California’s Renewable Portfolio Standard (RPS) legislation signed in 2002 requires the state’s utilities to get 20 percent of their energy from renewable sources by 2010 and have it up and running on the grid by 2013.
Ultimately, the project will consist of nearly 600 wind turbines, providing power to 1.1 million people, and conserving more than 888 million gallons of water annually.
Terra-Gen says the project will increase California wind industry jobs by 20 percent, and reduce carbon dioxide by more than 52 million metric tons over the project lifetime.
In Arizona, Arizona Public Service Co. (APS) has entered into a long-term power purchase agreement (PPA) with Perrin Ranch Wind LLC, a subsidiary of NextEra Energy Resources, for the energy output from a 99-MW wind farm in Coconino County, Arizona, reports North American Windpower. The project is touted as the largest wind project in Arizona.

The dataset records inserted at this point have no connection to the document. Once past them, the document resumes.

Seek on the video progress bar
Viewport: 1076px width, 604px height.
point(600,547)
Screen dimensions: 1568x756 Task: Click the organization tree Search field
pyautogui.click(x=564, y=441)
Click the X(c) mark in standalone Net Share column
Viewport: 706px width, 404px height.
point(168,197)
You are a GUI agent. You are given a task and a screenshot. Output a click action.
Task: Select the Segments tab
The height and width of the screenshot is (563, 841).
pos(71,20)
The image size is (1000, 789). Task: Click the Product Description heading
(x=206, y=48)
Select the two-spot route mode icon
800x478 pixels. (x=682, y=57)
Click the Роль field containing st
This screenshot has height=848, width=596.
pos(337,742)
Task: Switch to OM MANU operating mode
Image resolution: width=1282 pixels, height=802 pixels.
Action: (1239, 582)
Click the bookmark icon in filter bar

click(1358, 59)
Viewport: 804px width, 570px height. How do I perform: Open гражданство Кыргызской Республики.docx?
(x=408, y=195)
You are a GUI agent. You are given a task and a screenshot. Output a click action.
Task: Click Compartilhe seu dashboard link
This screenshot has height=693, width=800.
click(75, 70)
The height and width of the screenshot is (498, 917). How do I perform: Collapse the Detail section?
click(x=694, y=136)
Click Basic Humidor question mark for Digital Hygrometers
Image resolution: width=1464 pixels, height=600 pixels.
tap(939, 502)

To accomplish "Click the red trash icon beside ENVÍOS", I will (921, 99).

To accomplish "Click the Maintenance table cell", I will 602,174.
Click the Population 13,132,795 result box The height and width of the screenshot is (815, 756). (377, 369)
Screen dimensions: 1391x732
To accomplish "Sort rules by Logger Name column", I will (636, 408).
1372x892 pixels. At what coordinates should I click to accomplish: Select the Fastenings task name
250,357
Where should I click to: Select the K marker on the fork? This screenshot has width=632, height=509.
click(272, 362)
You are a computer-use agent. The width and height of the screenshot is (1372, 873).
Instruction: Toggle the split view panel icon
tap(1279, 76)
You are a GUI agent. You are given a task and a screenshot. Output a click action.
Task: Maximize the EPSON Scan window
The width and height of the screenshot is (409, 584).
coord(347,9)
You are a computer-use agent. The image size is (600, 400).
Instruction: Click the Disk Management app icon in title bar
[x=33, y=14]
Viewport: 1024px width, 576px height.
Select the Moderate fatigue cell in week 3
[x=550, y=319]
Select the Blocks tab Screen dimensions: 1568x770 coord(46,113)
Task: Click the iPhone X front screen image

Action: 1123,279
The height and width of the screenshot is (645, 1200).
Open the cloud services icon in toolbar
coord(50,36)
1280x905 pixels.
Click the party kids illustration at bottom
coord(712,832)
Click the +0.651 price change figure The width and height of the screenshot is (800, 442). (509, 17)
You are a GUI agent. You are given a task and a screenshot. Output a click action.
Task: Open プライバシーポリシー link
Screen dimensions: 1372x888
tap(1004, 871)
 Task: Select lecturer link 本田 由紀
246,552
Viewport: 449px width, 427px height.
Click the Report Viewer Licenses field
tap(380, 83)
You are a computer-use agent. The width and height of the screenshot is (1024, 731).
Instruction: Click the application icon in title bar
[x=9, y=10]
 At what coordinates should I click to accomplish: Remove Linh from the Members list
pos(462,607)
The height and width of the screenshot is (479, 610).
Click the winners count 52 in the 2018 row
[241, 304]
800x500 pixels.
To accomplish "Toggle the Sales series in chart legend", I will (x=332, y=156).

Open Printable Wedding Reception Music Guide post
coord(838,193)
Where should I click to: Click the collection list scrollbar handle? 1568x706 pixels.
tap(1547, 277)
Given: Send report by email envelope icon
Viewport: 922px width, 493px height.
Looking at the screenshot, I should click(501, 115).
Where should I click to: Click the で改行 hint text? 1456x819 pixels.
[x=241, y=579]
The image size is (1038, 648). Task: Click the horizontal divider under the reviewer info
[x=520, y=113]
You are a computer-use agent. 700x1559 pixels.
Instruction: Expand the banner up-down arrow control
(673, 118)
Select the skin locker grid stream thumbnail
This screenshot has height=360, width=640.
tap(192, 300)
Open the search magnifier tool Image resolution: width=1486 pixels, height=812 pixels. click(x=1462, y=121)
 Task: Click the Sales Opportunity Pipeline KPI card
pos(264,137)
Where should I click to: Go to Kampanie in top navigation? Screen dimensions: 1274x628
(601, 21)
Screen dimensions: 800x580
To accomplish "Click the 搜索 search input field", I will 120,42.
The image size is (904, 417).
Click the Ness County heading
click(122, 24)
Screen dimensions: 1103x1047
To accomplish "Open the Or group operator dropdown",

The project will consist of 62 wind turbine generators situated on rural grazing land and will provide enough energy for 25,000 homes when running at full capacity.
The project is expected to start construction in the second half of 2011, after APS gets Arizona Corporation Commission (ACC) approval of the PPA, siting, and permitting. Commercial operation is expected in 2012.
The energy will help APS meet the ACC-mandated renewable energy standard, as well as the Arizona-based wind provision included in the company’s 2009 regulatory settlement agreement.
In May, Google announced it was investing $38.8 million in two wind farms in North Dakota, already built by NextEra Energy Resources.